***** Supplied entries
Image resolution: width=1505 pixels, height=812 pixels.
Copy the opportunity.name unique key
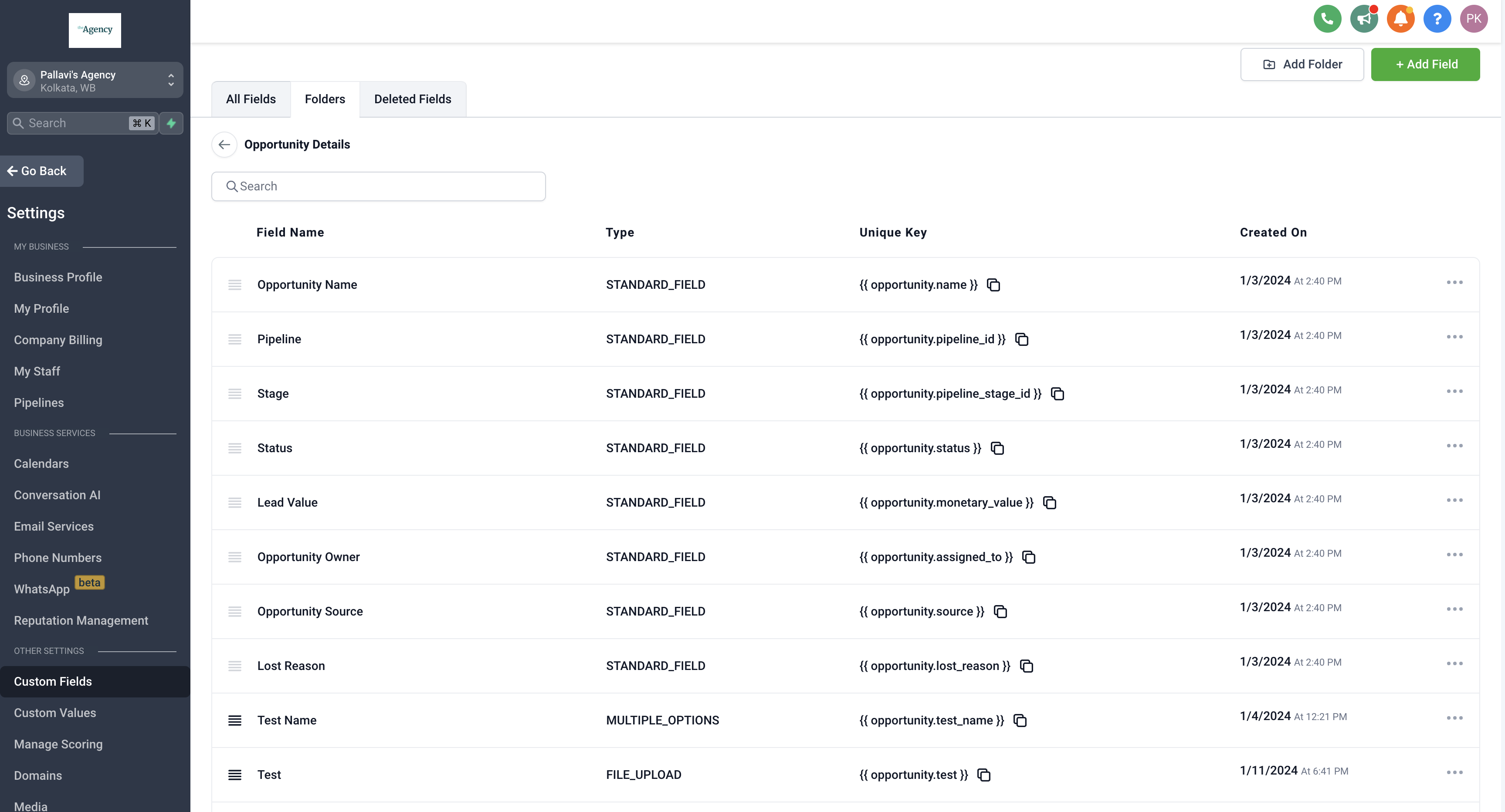[993, 285]
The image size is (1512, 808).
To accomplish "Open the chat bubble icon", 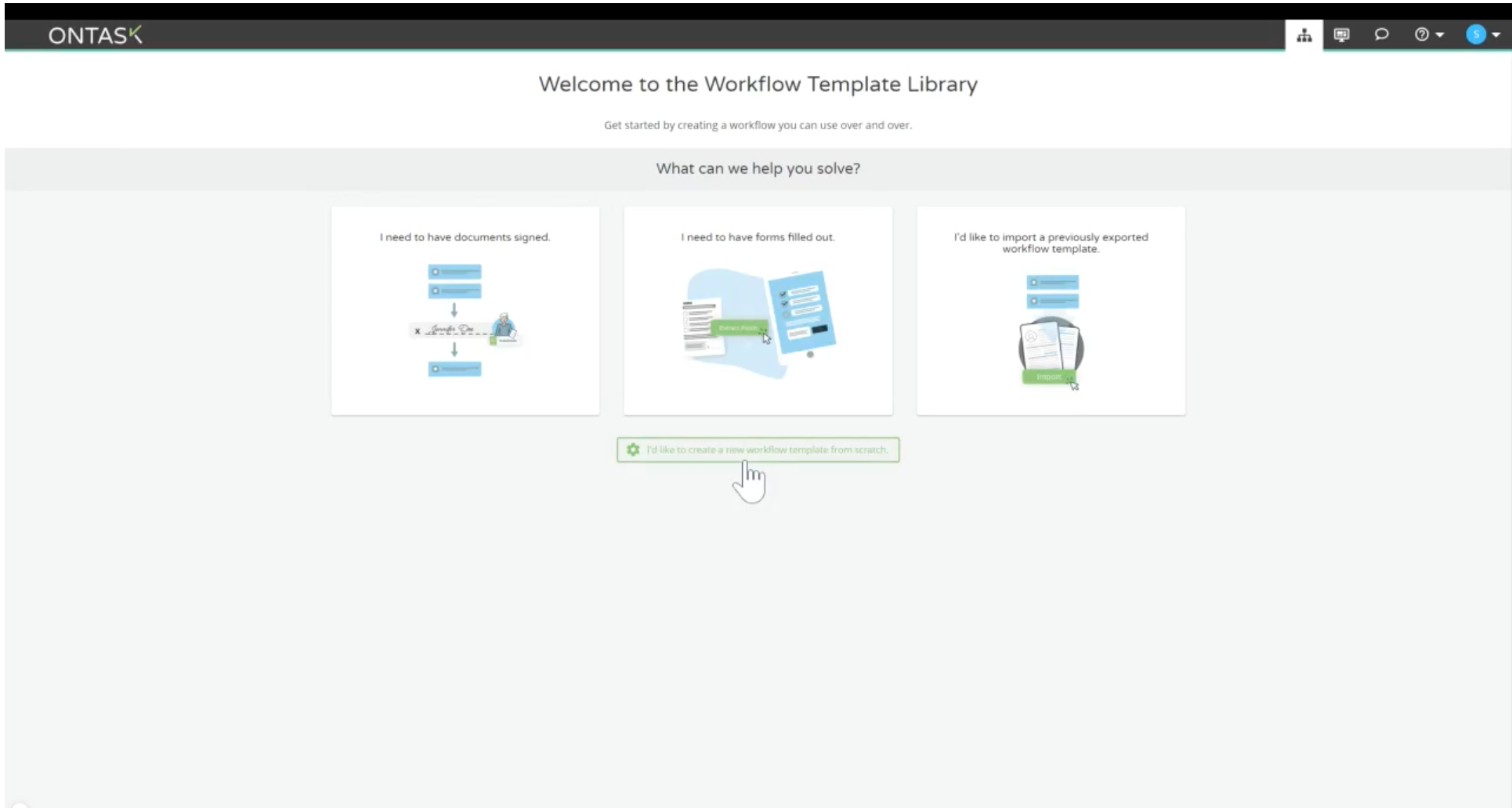I will click(x=1382, y=34).
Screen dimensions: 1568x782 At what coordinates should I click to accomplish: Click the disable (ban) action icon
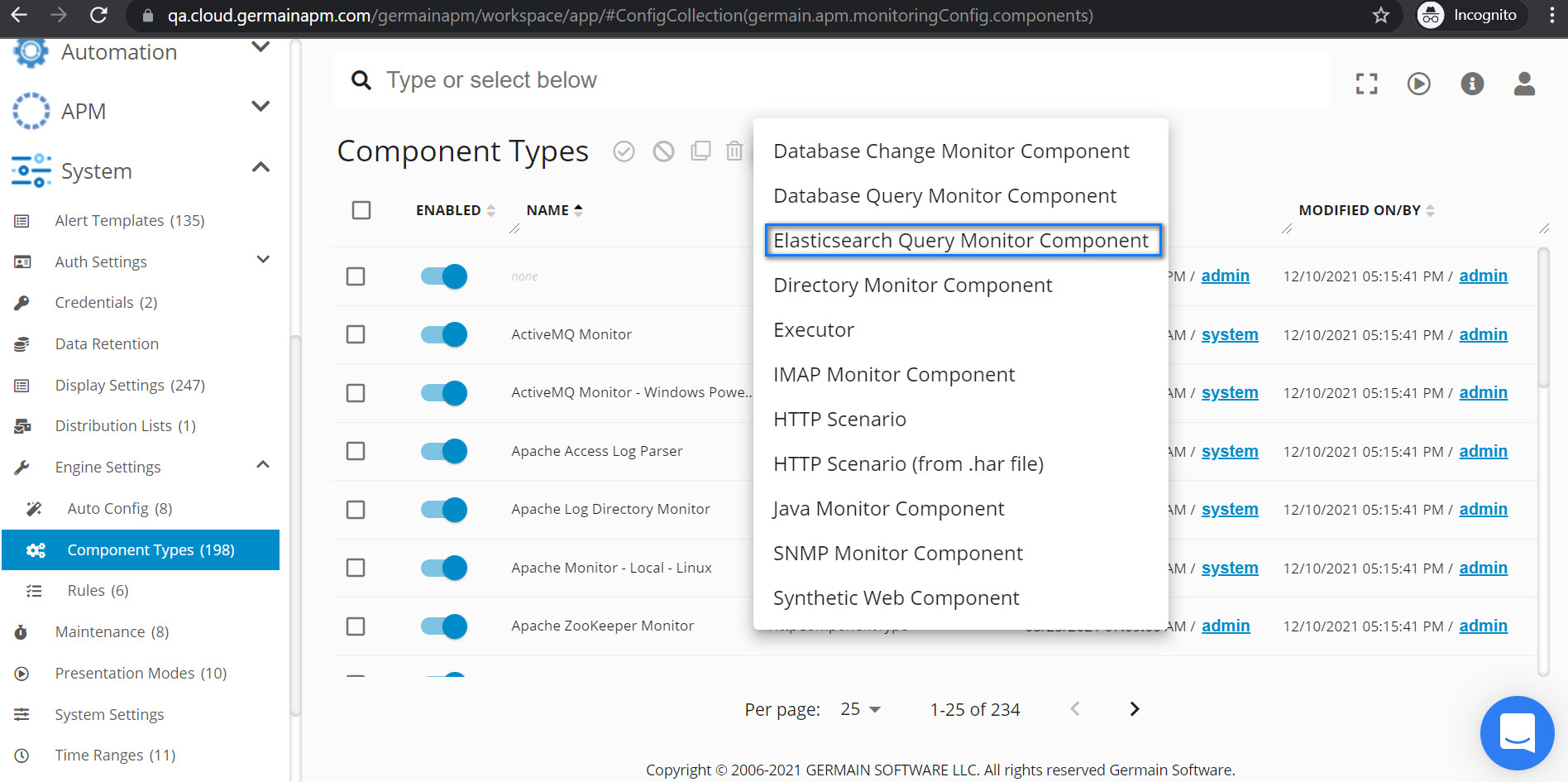tap(662, 151)
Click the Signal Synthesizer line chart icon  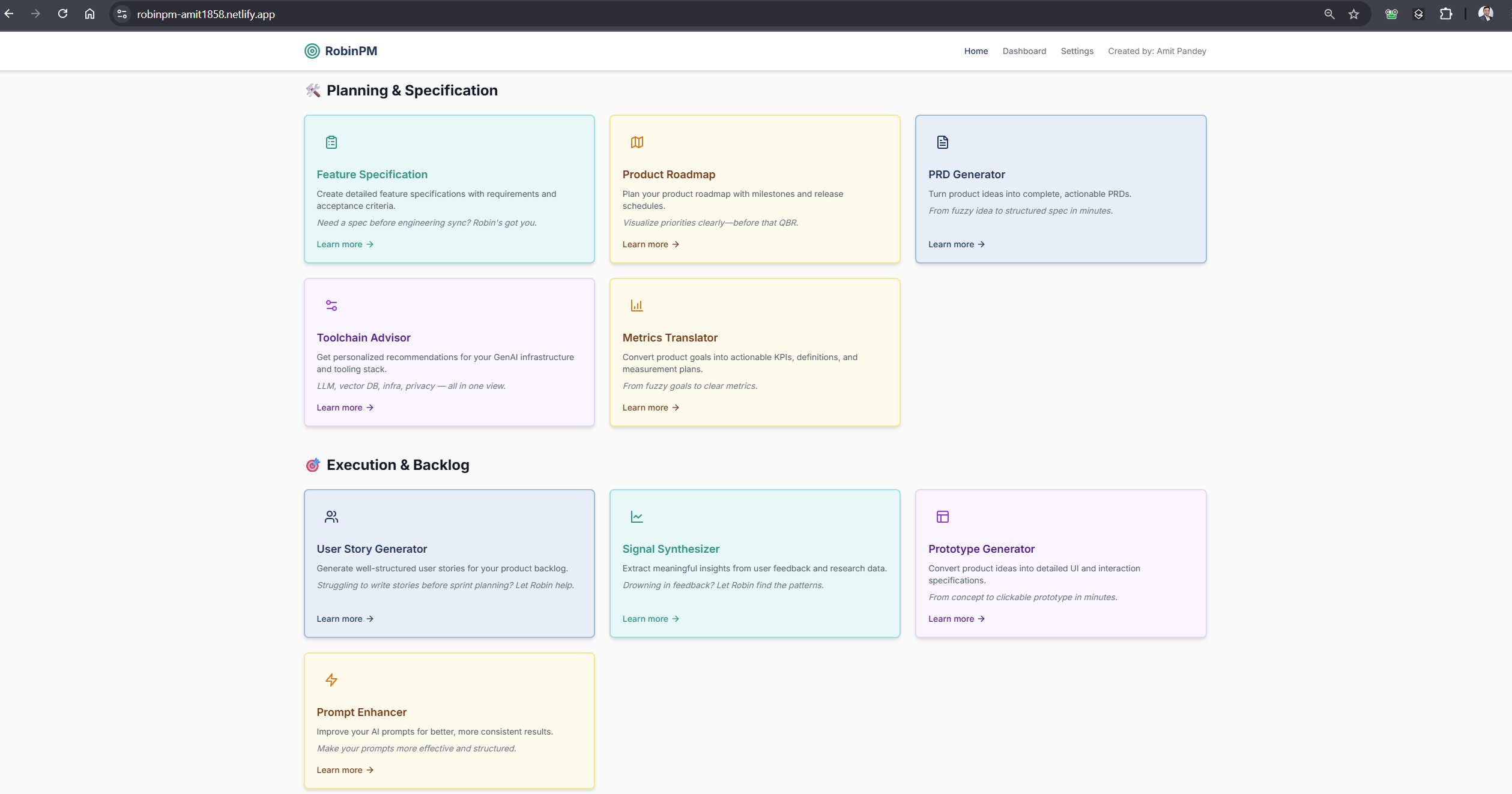[637, 517]
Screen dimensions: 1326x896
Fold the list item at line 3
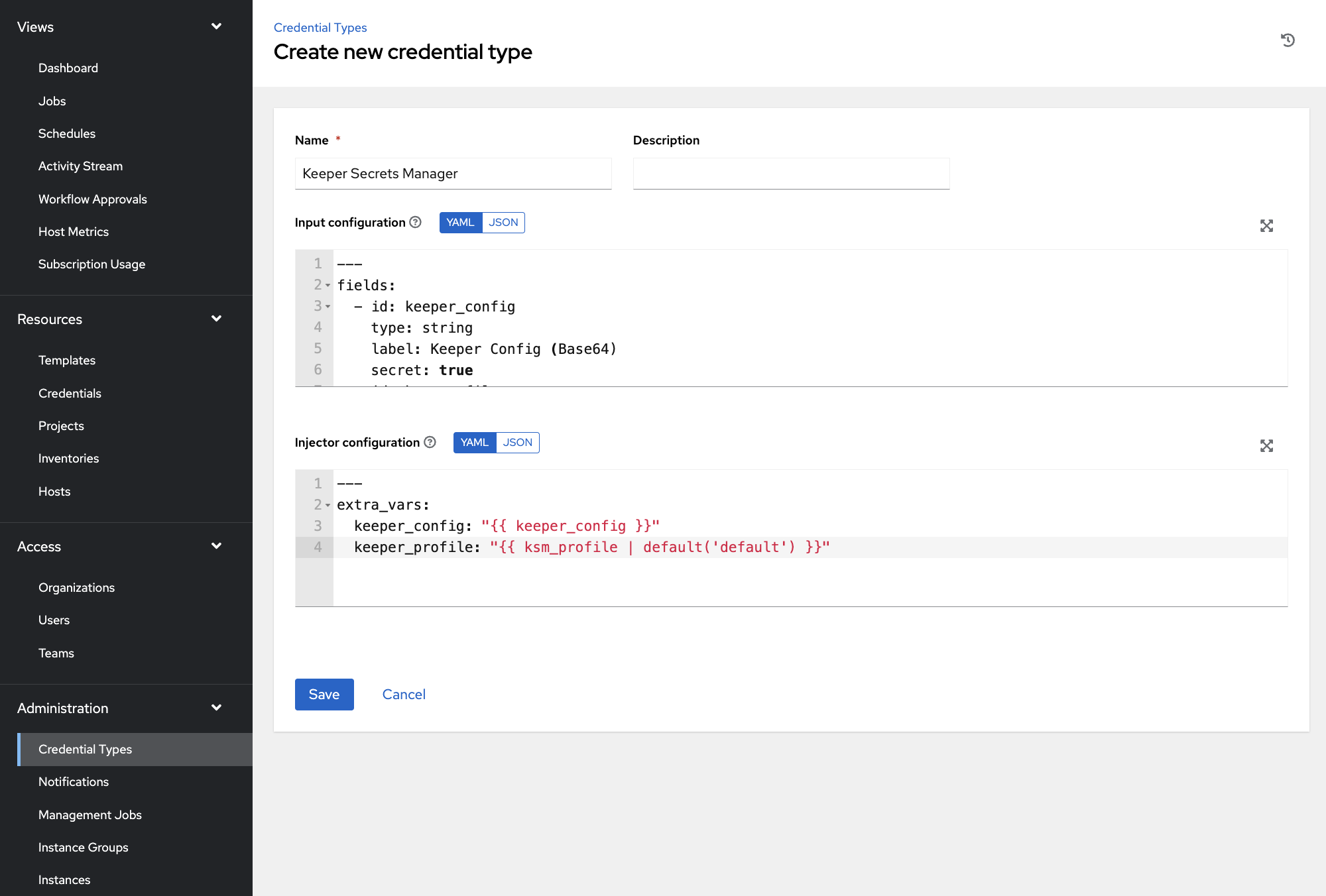(328, 307)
**********
Exercise brief: Without reproducing any picture, repeat exactly the lines from the one containing "Screen dimensions: 1326x896" through the last line of the material above, both ends included.

Output of the exercise:
Screen dimensions: 1326x896
Fold the list item at line 3
(328, 307)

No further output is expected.